Written by Stephanie Bowman, Associate Chaplain, Felician Village Mission Department
In the parable of the Good Samaritan, Jesus tells a story about a man who is attacked by robbers and left for dead on the side of the road. Three people pass by this injured man and see him lying there. A priest and a Levite both saw the man but crossed over to the other side of the road to avoid him.
Next, a Samaritan saw the man, but instead of crossing the road, he was moved with compassion to stop and help him. The surprising element in this story is that the people who would have been expected to stop and help the man (the priest and the Levite, both church workers) did not, and the Samaritan (who would not have been expected to stop) did stop to help.

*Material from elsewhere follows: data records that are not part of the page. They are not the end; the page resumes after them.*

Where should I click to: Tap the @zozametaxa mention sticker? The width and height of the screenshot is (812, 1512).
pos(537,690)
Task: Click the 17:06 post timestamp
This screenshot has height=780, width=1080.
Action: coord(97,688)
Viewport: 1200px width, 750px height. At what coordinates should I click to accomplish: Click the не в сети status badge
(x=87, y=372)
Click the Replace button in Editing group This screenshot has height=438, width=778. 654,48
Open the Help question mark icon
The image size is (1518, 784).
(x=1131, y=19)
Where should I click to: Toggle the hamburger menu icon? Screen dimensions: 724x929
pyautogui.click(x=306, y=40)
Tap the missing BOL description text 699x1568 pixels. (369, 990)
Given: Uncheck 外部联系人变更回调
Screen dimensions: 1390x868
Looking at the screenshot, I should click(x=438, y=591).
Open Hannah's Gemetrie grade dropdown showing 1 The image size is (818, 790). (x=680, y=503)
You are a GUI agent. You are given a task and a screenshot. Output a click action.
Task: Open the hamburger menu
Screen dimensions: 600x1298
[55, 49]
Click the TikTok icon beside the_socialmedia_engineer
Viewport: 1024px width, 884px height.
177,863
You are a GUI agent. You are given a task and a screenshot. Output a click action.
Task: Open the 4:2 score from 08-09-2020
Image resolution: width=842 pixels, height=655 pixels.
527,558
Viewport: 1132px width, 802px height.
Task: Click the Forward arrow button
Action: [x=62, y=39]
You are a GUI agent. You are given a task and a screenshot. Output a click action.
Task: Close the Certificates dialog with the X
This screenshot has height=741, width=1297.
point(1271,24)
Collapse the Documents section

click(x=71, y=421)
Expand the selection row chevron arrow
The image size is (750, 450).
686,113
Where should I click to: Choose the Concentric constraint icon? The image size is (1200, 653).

All three of these people saw the same thing; they all saw an injured man in the road. Yet it seems they saw the man differently. We all have individual lenses that impact the way we see others: our culture, family upbringing, morals, and values all impact how we see. These lenses create biases for us and everyone has them. Yet, if we work to understand our biases and become more aware of the blind spots these biases create, we can become better at seeing as God sees.
How does God see us? In the creation story God said, “Let us create mankind in our image.” When God looks at humankind, God sees through eyes of love and sees all people as beloved children. Why was the Samaritan moved with compassion to help the injured man when the priest and the Levite were not? Perhaps he was seeing this man as God saw him—a beloved child of God. Seeing our neighbor through eyes of love, as God sees them, is the first step in becoming a better neighbor. May God grant us a better awareness of our biases and give us the vision to see others as beloved children of God.